Вечному мальчику Тарантино сегодня, оказывается, 50. Конечно же, непросто в полувековом возрасте по-прежнему пребывать в таком же творческом тонусе, как в 30, создавая голодные, злые и новаторские фильмы. «Джанго» показал нового Тарантино-режиссера, как бы повзрослевшего, по-доброму размякшего, сделавшего вид, что он поверил в торжество справедливости и любви.
Легкости и открытий, от которых у благодарного зрителя начинается сердцебиение, в новом фильме от Тарантино никто и не ждал. Можно сказать, все причастные к культу вздохнули с облегчением, что у этого некогда бунтаря и новатора наконец-то получилось крепко скроенное кино, а не очередной кино-капустник наподобие «Грайндхауса» или «Убить Билла».
Но не любить Тарантино нельзя, а когда любишь, вопрос «за что?» не стоит. Разумеется, все мы понимаем, что это новаторский режиссер и драматург, который превратил кино в фетиш, а киноманию – в творческий метод, создал собственную традицию гангстерского кино и придумал в американском кинематографе моду на семидесятые. (Смею думать, что без недооцененной «Джеки Браун» не было бы никакого «Драйва» Николаса Рёфна.)
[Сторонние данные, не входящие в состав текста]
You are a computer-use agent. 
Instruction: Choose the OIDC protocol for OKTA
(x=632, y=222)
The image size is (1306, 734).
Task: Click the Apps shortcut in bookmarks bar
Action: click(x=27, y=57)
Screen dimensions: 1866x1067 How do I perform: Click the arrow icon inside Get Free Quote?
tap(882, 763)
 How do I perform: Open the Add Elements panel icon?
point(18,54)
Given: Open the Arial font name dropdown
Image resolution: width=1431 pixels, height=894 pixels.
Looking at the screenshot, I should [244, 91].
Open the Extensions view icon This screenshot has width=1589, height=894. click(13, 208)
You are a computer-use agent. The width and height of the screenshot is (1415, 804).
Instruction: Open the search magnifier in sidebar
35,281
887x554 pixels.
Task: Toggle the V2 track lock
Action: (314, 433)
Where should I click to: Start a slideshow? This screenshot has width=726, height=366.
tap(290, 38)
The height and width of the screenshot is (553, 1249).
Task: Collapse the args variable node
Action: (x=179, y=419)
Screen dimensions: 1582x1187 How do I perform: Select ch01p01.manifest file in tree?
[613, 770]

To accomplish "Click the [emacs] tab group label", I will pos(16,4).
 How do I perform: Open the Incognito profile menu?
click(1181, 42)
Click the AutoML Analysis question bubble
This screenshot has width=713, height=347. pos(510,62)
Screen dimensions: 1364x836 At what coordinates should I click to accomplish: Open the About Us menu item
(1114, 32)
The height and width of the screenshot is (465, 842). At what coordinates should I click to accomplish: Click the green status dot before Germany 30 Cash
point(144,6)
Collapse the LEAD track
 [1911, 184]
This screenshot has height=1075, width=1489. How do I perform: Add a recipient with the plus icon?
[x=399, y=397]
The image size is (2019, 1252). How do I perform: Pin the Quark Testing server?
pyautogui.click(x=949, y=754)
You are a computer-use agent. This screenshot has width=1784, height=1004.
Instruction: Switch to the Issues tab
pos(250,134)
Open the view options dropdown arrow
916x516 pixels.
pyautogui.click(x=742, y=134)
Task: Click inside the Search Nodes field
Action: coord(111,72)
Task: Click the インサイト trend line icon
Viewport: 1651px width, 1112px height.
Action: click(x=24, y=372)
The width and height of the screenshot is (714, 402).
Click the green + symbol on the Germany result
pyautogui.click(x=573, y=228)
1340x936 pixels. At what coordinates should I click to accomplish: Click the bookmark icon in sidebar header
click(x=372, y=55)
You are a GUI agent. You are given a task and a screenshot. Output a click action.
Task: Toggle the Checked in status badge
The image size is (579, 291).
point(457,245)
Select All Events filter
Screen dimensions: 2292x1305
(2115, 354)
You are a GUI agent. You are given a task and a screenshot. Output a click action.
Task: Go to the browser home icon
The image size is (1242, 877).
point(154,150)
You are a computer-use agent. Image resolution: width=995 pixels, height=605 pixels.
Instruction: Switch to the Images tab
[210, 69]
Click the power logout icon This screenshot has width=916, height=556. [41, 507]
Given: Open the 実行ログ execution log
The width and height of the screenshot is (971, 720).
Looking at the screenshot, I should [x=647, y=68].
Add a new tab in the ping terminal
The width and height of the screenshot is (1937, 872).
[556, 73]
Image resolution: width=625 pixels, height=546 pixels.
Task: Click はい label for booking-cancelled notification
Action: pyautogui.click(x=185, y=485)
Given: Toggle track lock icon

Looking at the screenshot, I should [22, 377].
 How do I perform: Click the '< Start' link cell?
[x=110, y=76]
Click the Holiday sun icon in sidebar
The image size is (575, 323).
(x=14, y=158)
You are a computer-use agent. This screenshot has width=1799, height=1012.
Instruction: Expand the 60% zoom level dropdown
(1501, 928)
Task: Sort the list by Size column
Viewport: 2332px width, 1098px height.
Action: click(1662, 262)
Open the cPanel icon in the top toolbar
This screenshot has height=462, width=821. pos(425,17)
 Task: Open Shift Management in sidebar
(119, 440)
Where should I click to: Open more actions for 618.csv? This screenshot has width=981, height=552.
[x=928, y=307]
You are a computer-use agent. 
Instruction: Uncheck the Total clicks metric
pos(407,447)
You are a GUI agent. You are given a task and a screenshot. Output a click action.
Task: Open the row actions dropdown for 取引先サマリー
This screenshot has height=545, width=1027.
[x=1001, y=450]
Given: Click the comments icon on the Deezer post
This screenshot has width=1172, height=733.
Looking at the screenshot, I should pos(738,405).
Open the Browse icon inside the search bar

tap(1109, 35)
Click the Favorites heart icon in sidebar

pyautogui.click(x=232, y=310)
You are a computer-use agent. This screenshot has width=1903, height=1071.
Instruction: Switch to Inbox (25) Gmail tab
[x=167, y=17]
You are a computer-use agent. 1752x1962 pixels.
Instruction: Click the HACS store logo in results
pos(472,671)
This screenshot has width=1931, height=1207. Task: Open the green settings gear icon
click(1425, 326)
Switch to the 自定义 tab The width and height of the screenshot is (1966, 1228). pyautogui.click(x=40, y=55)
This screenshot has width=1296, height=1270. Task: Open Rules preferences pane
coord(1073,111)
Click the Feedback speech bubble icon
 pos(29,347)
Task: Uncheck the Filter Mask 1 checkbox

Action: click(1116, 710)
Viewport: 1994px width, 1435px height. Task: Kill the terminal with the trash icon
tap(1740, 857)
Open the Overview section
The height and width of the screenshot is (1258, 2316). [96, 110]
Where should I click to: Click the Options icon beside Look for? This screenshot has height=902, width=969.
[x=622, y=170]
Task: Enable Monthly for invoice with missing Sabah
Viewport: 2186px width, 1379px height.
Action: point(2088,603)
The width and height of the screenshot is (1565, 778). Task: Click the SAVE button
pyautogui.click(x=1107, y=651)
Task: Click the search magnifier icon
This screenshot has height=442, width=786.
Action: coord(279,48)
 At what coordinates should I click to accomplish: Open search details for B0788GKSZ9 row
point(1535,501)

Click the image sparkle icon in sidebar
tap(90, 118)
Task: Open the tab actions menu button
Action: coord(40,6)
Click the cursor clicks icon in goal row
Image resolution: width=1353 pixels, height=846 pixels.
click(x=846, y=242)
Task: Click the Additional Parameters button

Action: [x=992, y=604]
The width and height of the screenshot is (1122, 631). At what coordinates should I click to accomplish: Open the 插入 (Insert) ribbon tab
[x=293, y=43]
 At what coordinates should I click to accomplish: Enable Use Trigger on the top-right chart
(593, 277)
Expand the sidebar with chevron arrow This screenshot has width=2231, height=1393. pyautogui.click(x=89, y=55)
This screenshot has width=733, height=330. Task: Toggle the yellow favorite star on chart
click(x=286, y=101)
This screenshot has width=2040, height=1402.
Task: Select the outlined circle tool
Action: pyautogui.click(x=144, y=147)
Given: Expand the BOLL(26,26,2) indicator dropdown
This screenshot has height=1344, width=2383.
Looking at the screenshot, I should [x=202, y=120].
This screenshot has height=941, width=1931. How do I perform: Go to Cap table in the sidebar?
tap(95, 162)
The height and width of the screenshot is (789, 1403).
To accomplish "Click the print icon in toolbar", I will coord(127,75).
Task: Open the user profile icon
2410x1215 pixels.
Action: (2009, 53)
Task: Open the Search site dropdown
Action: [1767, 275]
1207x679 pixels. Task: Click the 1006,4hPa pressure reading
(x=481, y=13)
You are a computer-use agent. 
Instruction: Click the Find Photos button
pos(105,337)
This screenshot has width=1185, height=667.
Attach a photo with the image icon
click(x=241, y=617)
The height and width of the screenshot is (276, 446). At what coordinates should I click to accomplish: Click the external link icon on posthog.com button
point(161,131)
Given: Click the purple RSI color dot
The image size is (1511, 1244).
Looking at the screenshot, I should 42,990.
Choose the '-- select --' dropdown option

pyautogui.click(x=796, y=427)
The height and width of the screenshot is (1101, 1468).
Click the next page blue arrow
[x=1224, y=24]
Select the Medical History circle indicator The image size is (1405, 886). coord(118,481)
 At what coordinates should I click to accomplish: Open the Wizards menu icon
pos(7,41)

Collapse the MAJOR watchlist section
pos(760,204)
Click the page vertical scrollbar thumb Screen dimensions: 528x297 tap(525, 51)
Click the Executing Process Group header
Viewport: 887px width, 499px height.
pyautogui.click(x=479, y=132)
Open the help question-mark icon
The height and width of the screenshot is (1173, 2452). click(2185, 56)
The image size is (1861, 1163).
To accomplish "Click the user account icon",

А вот почему фильмы Тарантино так любят на постсоветском пространстве, вопрос куда более интересный, нежели откуда режиссер позаимствовал те или иные сцены «Криминального чтива».
Я давно заметил, что отечественные зрители старшего поколения испытывают от его фильмов, как минимум, чувство брезгливости. А вот самые преданные зрители – плюс-минус 30-40 летние, чье взросление пришлось на перестройку, распад СССР и прочие ужасы «переходного периода из ниоткуда в никуда». Возникновение буквально на глазах новой морали способствовало формированию крайне циничного восприятия действительности. Это новое восприятие жизни, которое выработалось в качестве противоядия против окружающей жестокости, попало в удивительный резонанс с дебютными фильмами Тарантино.
Циничный, даже абсурдный юмор «Криминального чтива» и «Бешеных псов» находил живейших отклик, потому что такие вот Винсенты Вега и мистеры Розовые обитали просто по соседству, а безумства исполняли покруче экранных. В свою очередь, жизнь стала настолько интересной и непредсказуемой, что разве что тарантиновская драматургия, полная изобретательных сюжетных ходов, могла бы соперничать по своей абсурдности с нашей жизнью первой половины девяностых.
Ну, а какое воздействие оказал Тарантино на неокрепшие умы творцов нового русского кинематографа, можно легко убедиться, включив телевизор. Вопрос только в том, как выйти из этого состояния тарантиии российским кинематографистам и удастся ли выйти вообще.
И хотя все мы не забудем этого Тарантино и не простим, грех не поздравить его сегодня и не пожелать ему творческих удач.